__Your instructions__
Give again the line that contains "Select the Max range tab" and every line after it to the end of the records. Keep them exactly as they are and add nothing.

┌──

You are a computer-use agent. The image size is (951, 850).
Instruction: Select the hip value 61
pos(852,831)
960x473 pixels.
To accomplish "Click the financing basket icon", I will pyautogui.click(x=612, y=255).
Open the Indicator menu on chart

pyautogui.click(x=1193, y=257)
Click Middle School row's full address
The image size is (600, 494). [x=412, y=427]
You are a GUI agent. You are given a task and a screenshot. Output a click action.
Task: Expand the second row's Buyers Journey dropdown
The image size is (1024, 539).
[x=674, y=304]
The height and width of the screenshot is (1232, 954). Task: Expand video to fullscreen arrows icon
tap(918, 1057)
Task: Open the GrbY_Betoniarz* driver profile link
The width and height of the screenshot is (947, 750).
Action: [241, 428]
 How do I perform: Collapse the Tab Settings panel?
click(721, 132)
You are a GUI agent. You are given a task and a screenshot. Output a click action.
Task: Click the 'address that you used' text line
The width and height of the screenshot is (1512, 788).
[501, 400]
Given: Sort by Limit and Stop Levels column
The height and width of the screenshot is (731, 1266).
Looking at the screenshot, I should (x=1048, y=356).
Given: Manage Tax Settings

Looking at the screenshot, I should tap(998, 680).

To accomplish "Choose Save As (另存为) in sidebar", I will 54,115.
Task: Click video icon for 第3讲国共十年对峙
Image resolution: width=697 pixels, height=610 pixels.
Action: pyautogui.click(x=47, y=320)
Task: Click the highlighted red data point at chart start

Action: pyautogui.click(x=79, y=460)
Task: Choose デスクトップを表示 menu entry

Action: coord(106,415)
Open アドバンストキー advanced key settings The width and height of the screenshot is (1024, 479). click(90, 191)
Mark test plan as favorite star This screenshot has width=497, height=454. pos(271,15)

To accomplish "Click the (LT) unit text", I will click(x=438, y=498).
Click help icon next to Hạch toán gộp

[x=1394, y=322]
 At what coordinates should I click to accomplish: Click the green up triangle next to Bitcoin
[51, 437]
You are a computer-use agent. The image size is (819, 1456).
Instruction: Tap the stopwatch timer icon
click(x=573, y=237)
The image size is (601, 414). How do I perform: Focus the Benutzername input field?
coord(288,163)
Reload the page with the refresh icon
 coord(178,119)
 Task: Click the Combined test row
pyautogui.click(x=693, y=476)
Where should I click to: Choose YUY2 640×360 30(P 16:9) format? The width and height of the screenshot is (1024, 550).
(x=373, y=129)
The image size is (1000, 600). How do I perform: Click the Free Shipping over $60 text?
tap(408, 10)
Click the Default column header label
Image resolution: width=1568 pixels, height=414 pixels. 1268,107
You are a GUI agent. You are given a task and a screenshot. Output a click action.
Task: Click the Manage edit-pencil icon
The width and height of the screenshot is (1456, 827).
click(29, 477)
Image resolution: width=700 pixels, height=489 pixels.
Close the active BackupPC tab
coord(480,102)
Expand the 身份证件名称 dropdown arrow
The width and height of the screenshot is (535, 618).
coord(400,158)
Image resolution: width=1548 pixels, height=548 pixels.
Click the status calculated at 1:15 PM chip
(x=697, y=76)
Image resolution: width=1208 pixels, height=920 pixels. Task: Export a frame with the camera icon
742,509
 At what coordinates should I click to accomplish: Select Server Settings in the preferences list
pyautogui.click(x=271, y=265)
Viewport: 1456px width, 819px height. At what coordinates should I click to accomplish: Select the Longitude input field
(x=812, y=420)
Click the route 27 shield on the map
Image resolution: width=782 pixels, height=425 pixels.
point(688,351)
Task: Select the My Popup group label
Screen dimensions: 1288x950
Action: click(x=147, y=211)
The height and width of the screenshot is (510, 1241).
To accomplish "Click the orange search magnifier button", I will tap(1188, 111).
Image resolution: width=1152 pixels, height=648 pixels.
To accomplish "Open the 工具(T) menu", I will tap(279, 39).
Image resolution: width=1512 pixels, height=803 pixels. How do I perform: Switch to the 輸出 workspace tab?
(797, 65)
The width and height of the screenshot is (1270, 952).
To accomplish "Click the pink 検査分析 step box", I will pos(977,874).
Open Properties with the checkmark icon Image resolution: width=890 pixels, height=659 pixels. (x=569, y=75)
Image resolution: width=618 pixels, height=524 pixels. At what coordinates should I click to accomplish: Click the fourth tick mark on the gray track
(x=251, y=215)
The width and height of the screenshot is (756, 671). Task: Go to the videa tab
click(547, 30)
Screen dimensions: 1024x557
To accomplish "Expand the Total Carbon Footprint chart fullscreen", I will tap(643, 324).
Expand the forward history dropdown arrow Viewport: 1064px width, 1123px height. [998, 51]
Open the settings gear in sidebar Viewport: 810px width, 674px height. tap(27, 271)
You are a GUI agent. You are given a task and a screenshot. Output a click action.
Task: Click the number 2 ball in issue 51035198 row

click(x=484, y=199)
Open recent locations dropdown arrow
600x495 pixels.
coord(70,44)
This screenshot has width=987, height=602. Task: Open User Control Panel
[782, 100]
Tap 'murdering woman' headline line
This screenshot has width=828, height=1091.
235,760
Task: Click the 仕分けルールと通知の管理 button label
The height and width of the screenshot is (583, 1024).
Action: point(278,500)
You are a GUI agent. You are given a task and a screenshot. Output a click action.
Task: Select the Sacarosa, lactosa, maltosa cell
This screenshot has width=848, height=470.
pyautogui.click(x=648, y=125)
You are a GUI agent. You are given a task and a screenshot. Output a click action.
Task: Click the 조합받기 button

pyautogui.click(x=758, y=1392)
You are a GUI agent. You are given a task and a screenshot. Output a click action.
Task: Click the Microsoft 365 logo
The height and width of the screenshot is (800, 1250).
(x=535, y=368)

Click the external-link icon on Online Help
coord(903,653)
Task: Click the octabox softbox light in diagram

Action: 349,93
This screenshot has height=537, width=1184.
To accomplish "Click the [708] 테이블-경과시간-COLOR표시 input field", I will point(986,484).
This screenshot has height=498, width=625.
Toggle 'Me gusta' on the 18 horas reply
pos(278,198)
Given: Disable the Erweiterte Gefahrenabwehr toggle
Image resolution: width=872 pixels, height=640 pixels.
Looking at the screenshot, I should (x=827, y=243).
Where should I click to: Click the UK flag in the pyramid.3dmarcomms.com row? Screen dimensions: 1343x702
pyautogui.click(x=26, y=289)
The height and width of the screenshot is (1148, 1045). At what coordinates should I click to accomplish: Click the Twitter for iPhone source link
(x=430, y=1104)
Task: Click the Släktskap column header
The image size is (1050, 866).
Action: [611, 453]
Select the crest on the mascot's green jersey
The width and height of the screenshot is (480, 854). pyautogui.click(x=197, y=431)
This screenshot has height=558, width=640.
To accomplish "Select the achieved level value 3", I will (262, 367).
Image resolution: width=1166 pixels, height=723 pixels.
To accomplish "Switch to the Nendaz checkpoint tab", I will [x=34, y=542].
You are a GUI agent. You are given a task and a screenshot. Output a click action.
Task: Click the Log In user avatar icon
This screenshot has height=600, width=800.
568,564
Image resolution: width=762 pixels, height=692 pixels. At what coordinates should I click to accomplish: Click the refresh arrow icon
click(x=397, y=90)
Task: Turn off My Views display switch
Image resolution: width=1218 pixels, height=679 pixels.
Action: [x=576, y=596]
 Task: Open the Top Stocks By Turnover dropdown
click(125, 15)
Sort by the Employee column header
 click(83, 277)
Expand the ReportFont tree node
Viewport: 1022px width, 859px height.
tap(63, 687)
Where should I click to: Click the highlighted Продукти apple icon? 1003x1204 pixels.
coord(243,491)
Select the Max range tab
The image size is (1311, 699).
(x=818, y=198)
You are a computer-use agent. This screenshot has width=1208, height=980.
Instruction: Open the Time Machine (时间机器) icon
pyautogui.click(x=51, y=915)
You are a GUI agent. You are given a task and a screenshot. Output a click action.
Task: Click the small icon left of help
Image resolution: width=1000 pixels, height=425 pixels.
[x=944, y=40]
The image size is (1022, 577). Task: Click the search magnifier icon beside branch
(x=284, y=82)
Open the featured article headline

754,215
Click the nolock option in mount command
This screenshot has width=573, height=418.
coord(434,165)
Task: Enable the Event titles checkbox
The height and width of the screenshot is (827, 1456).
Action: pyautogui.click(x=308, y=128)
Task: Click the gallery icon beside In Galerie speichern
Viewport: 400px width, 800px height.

└──

__Response__
Select the Max range tab
The image size is (1311, 699).
(x=818, y=198)
You are a computer-use agent. This screenshot has width=1208, height=980.
Instruction: Open the Time Machine (时间机器) icon
pyautogui.click(x=51, y=915)
You are a GUI agent. You are given a task and a screenshot. Output a click action.
Task: Click the small icon left of help
Image resolution: width=1000 pixels, height=425 pixels.
[x=944, y=40]
The image size is (1022, 577). Task: Click the search magnifier icon beside branch
(x=284, y=82)
Open the featured article headline

754,215
Click the nolock option in mount command
This screenshot has width=573, height=418.
coord(434,165)
Task: Enable the Event titles checkbox
The height and width of the screenshot is (827, 1456).
Action: pyautogui.click(x=308, y=128)
Task: Click the gallery icon beside In Galerie speichern
Viewport: 400px width, 800px height.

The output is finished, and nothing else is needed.